Infine, c’è una lunga lista di calciatori stranieri, talvolta dai nomi esotici, che hanno indossato la maglia nerazzurra senza mai lasciare, nel migliore dei casi, alcun ricordo. Tra questi Vampeta, Hakan Şükür, Šimić, Almeyda e Van der Meyde. Acquisti sbagliati che spesso hanno costretto la dirigenza interista a rimodellare la squadra l’anno successivo.
L’addio all’Inter del Fenomeno
L’addio a Ronaldo il Fenomeno è stato sicuramente uno dei momenti più amari della prima parte della gestione Moratti. Metafora di quello che sarebbe potuto essere, ma che invece non è stato.
Dopo un primo anno da campionissimo in cui Ronaldo dimostra di essere uno dei giocatori più forti del pianeta, il ginocchio del brasiliano cede il 21 novembre 1999, durante una sfida contro il Lecce, per avere poi una tragica ricaduta il 12 aprile del 2000, durante la finale di Coppa Italia. Da quel momento in poi, per l’attaccante carioca inizia un calvario interminabile, con ulteriori ricadute che fanno slittare continuamente il suo ritorno in campo.
La luce in fondo al tunnel comincia a intravedersi nella stagione 2001-2002, quando Ronaldo riesce finalmente a tornare in campo per dare il proprio apporto a un’Inter lanciatissima verso il primo scudetto dell’era Moratti. L’epilogo, però, sarà il più amaro di tutti: all’ultima giornata di campionato l’Inter cede il passo ai rivali della Juventus, perdendo a Roma contro la Lazio per 4-2. L’immagine che resta negli occhi di tutti i tifosi interisti è quella del Fenomeno in lacrime a fine partita.
Gli strascichi lasciati dall’amaro finale di stagione sono enormi. La tensione tra Ronaldo, nel frattempo fresco campione del Mondo con il Brasile, e l’hombre vertical Héctor Cúper diventa insostenibile, tanto da spingere il brasiliano a recarsi direttamente da Massimo Moratti per trovare una soluzione.

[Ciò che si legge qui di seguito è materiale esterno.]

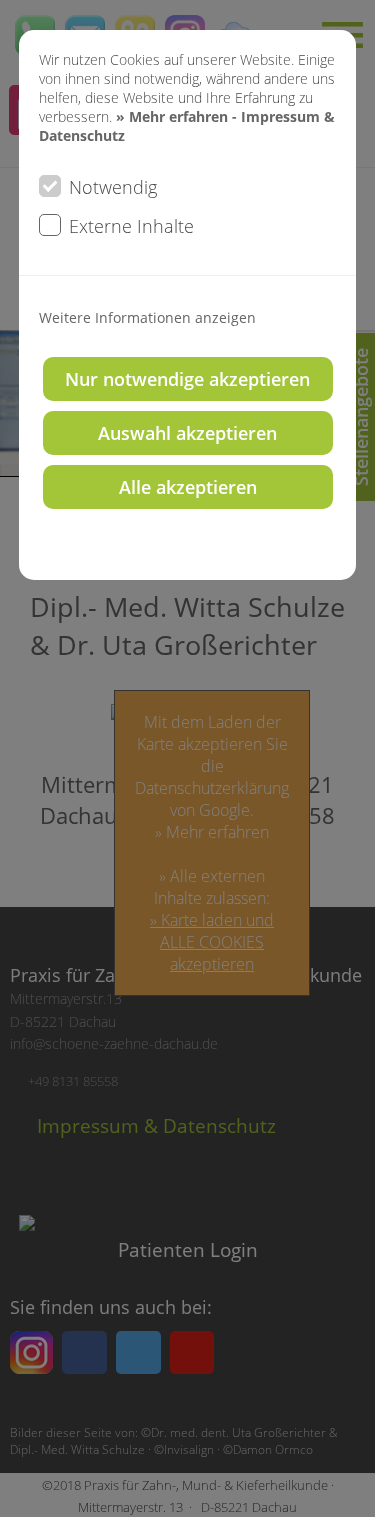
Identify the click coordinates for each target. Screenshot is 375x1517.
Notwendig (113, 187)
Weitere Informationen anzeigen (147, 317)
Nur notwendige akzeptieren (187, 379)
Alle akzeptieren (188, 487)
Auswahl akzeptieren (187, 433)
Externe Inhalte (131, 226)
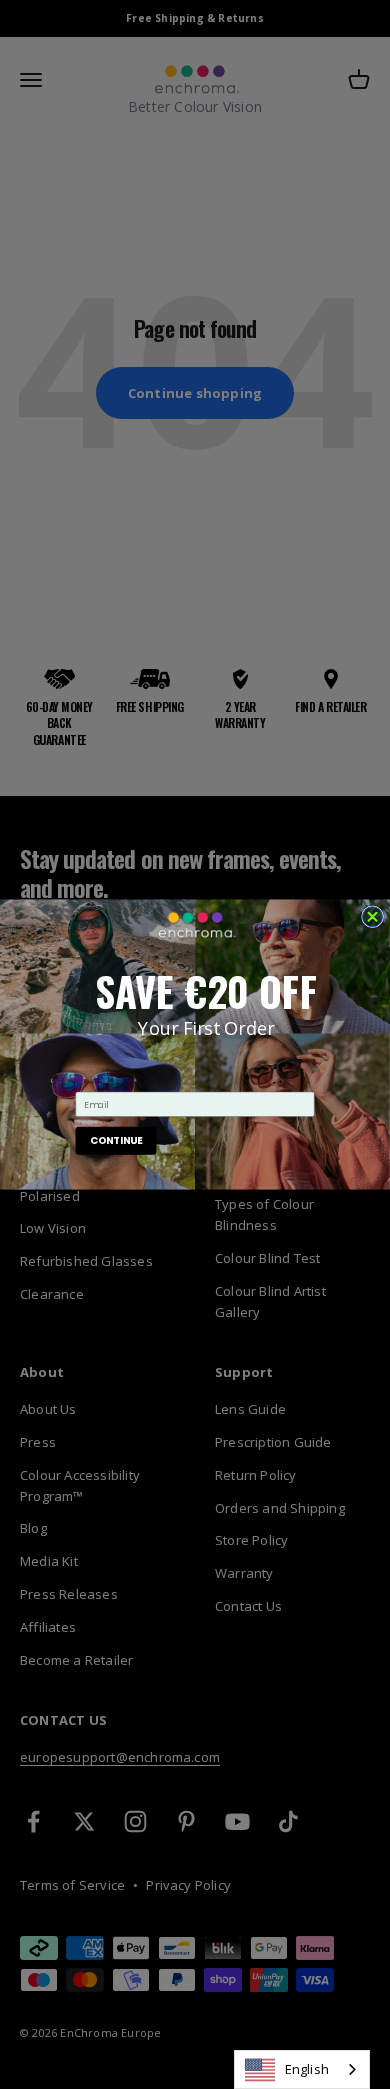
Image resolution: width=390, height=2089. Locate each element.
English (307, 2069)
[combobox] (302, 2069)
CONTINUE (116, 1141)
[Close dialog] (373, 917)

“O me o lui.” Sono sostanzialmente queste le parole dette quel giorno dal Fenomeno al suo presidente. Ancora una volta, dunque, Moratti si trova a scegliere tra un suo campione e l’allenatore in carica. E ancora una volta, come in passato con Roberto Carlos, la scelta ricade sul mister. Dopo essersi tutelato con l’acquisto di Hernàn Crespo dalla Lazio, Moratti cede Ronaldo al Real Madrid durante l’ultimo giorno di mercato. Probabilmente la cessione più dolorosa nella storia recente del tifo interista.
Il brasiliano sicuramente avrebbe ancora qualcosa da dare, tanto che vincerà nuovamente il Pallone d’oro nel 2002. La stagione successiva sarà invece per l’Inter l’ennesima in cui i proclami estivi non si tradurranno in successi sul campo.
La fine del primo ciclo dell’Inter di Moratti
Il primo ciclo di Moratti all’Inter si chiuderà il 30 gennaio 2004, con il ruolo di presidente operativo affidato all’ex capitano Giacinto Facchetti. Dopo questo momentaneo periodo di pausa in cui però mantenne sempre la proprietà del club, Moratti tornerà alla guida dell’Inter nel 2006, dopo la morte della storica bandiera nerazzurra. Al suo rientro, riuscirà finalmente a fare le scelte giuste per riportare l’Inter alla vittoria, traducendo sul campo ciò che per anni era stato soltanto in potenza.